The Old One shivered in the warm breeze off the ocean. One got used to immortality. Took it for granted. Death, the fate of all other men, seemed a small, shabby thing, a distant memory. Until now. He amused himself with the thought that perhaps he should seek help from that backwoods faith healer Baby had told him about. Malcolm...Malcolm Crews, that was his name. Baby had inserted Crews into the Belt president's inner circle a few months ago. A brilliant move on her part. Ibrahim had been furious.
You would have thought the Old One would have grown tired of life, but if anything his hunger to live was more intense than when he was a youth. So much work left undone. He remembered the first whispers that he might be the Mahdi, the twelfth imam, the messiah chosen by Allah to unite all Muslims and establish a worldwide caliphate. The Old One initially resisted such speculation. The son of a wealthy sheik, educated at Oxford, he had no use for the burden of faith. Still, the whispers persisted, until finally he decided to visit the holy Iranian city of Qom.

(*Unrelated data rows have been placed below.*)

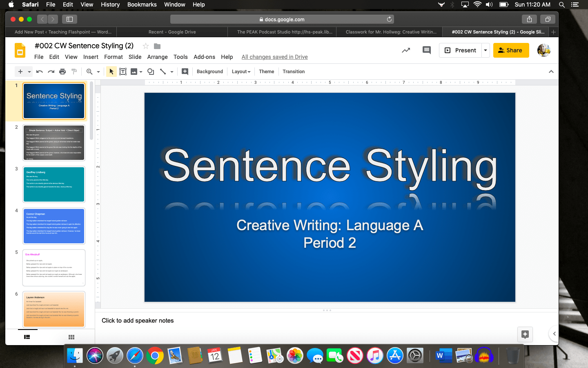Select slide 3 thumbnail Geoffrey Lindberg
This screenshot has height=368, width=588.
pos(54,184)
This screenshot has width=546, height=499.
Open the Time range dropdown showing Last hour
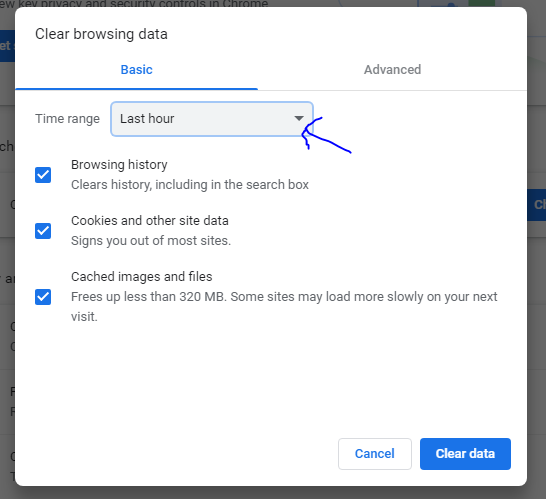[212, 119]
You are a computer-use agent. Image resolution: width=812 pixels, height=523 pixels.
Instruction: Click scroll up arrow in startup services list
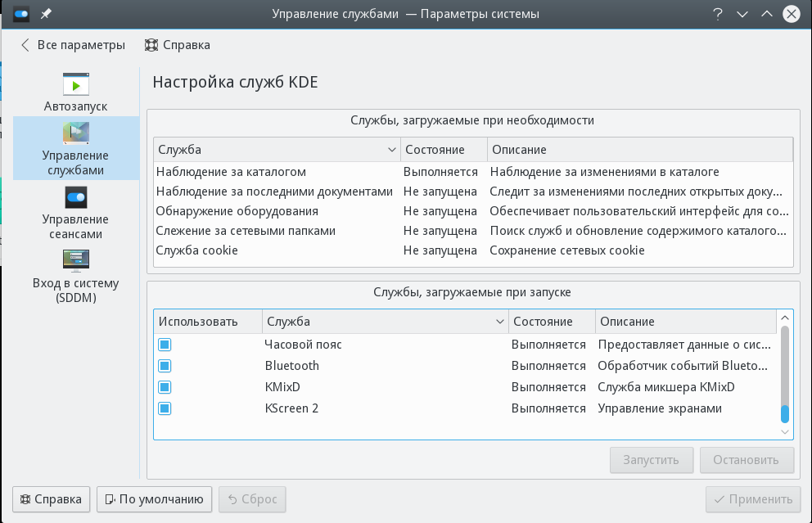point(785,318)
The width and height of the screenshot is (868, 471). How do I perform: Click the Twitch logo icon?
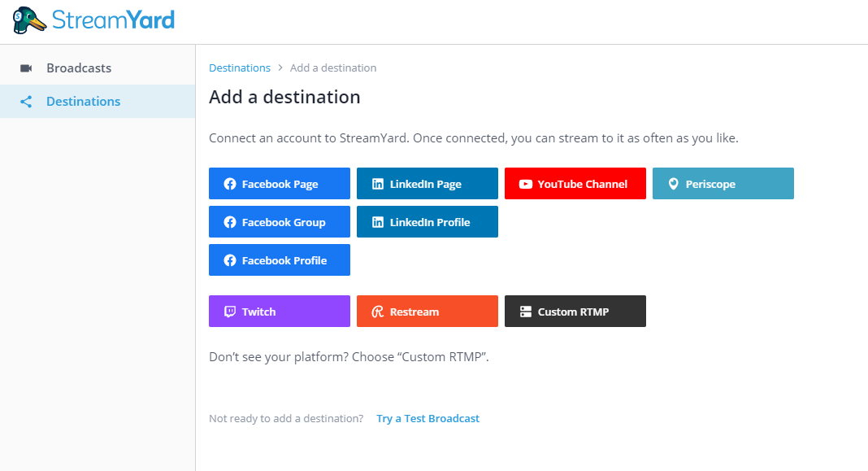[x=230, y=312]
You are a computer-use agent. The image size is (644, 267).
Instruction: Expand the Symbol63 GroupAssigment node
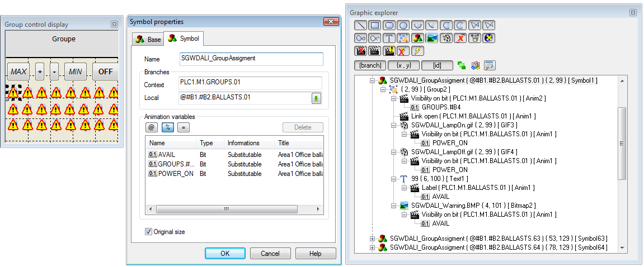click(373, 239)
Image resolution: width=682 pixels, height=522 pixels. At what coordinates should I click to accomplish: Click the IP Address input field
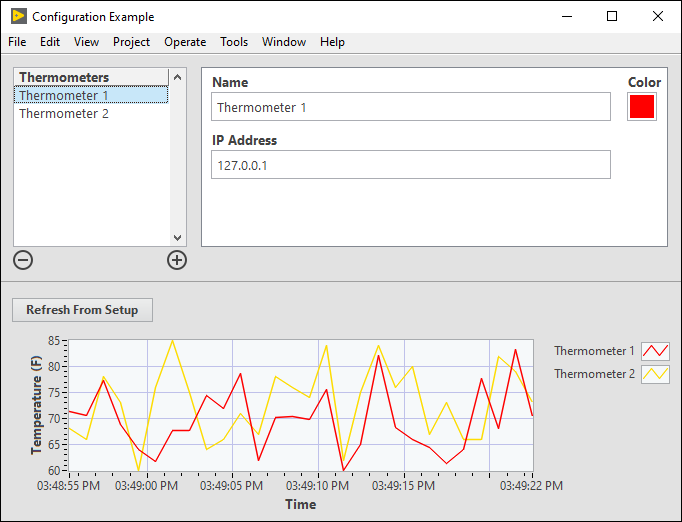410,165

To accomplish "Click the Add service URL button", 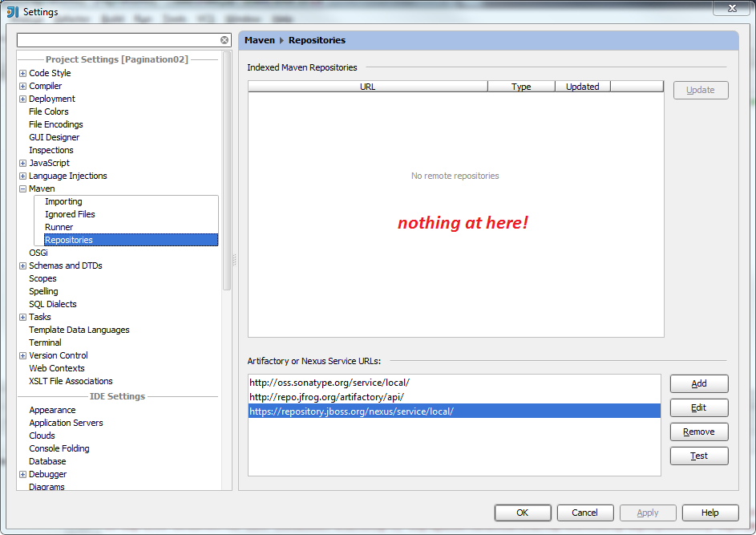I will (699, 383).
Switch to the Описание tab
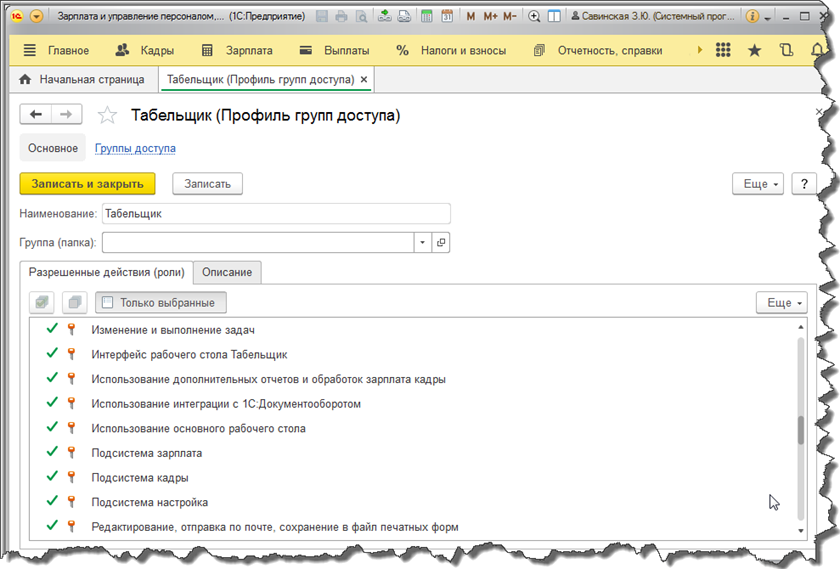840x569 pixels. 227,272
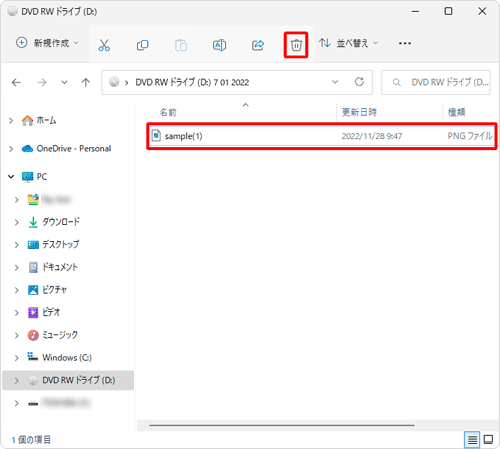The width and height of the screenshot is (500, 449).
Task: Open the 新規作成 dropdown menu
Action: point(47,43)
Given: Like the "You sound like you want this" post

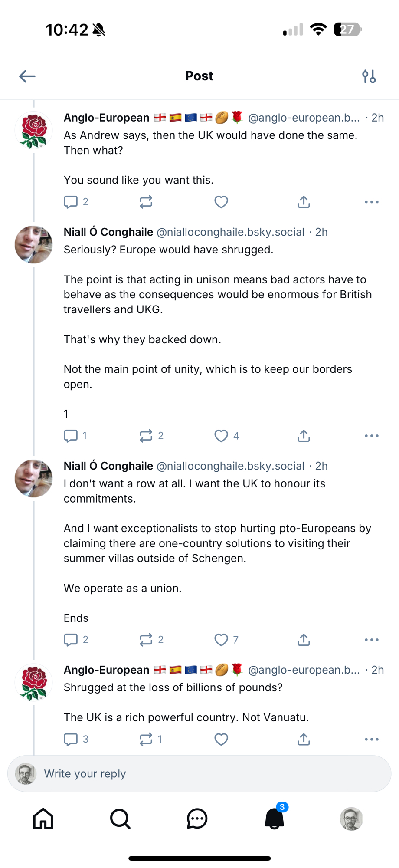Looking at the screenshot, I should pos(221,202).
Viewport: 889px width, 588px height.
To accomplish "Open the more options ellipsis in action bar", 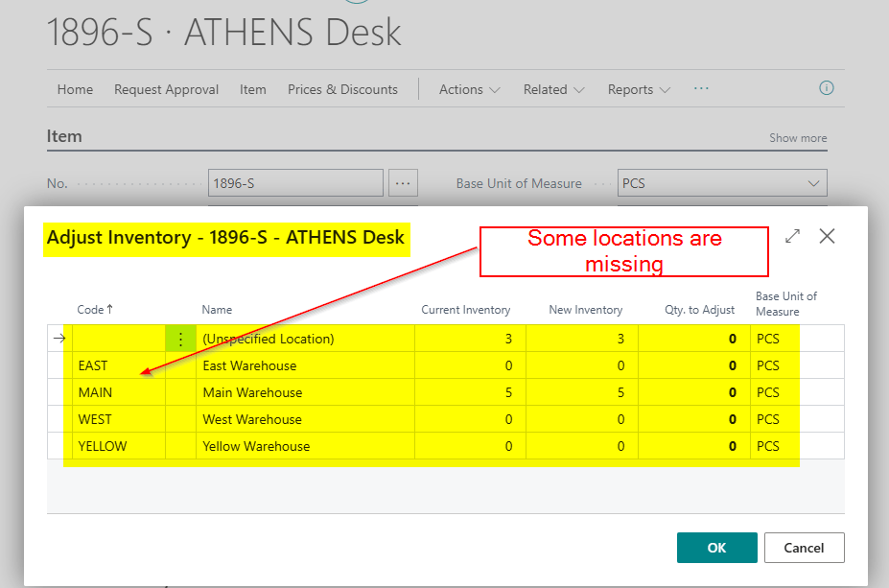I will pos(701,88).
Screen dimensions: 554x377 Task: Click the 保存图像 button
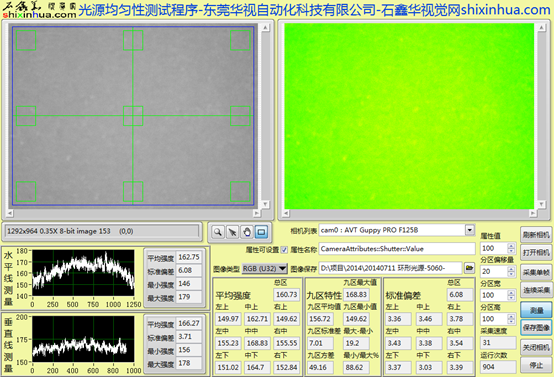[536, 328]
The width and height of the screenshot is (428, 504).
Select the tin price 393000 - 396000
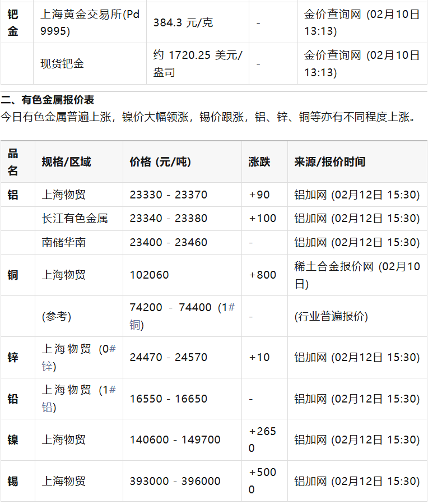click(x=175, y=481)
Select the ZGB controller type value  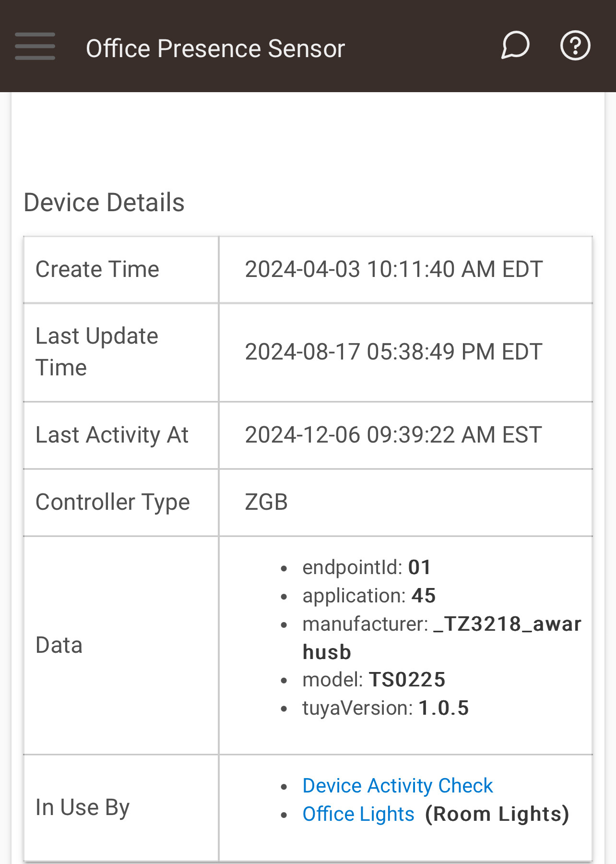[x=266, y=502]
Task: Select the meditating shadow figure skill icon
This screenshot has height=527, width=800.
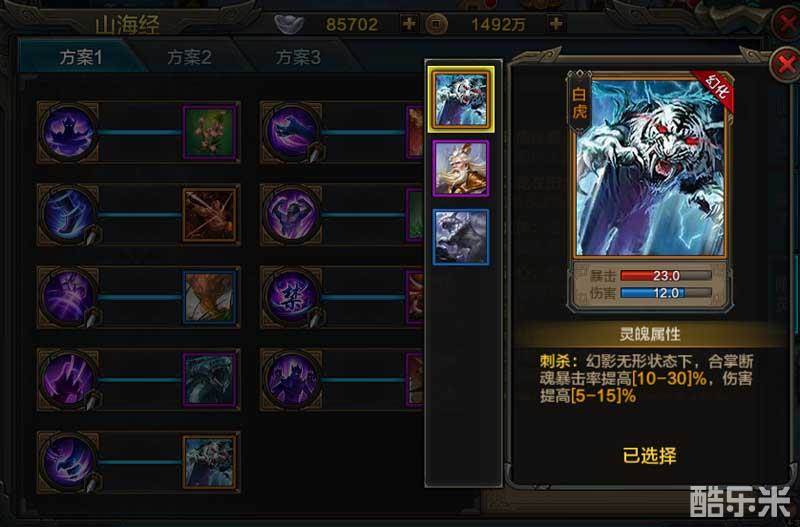Action: [x=68, y=132]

Shiite pilgrims regularly journeyed to a well on the outskirts of the city, the place from which the twelfth imam was supposed to emerge during the last days. The Old One had visited the well after midnight, passing through a small village, feeling foolish, the site deserted except for a dozen of his most loyal retainers. He had peered into the blackness, whispered a prayer for guidance and then stumbled backward as Allah answered, spoke to him so clearly that even today he could still hear the echo of God's voice in his heart. As he stood there beside the well, dazed, a host of birds rushed out of the depths, a flock of white doves such as had never been seen before or since in that place. The birds wheeled above his head, their wings like frost in the moonlight, then just as suddenly they dropped to the ground at his feet, dead. The next day Archduke Franz Ferdinand of Austria was murdered in Sarajevo, precipitating the First World War, and the Old One was assured of his destiny.
In the years following, he had grown ever richer and more powerful. Other men seemed dim and lazy by comparison, and he used their weakness against them, jerking them about as though they were suspended on strings. While those around him grew weary and gray, and his wives and children tumbled into the grave, the Old One continued. Time had slowed for him, and the Old One used all scientific means to increase his days. It had taken Massakar to remind him that though time had slowed for him, it had not stopped.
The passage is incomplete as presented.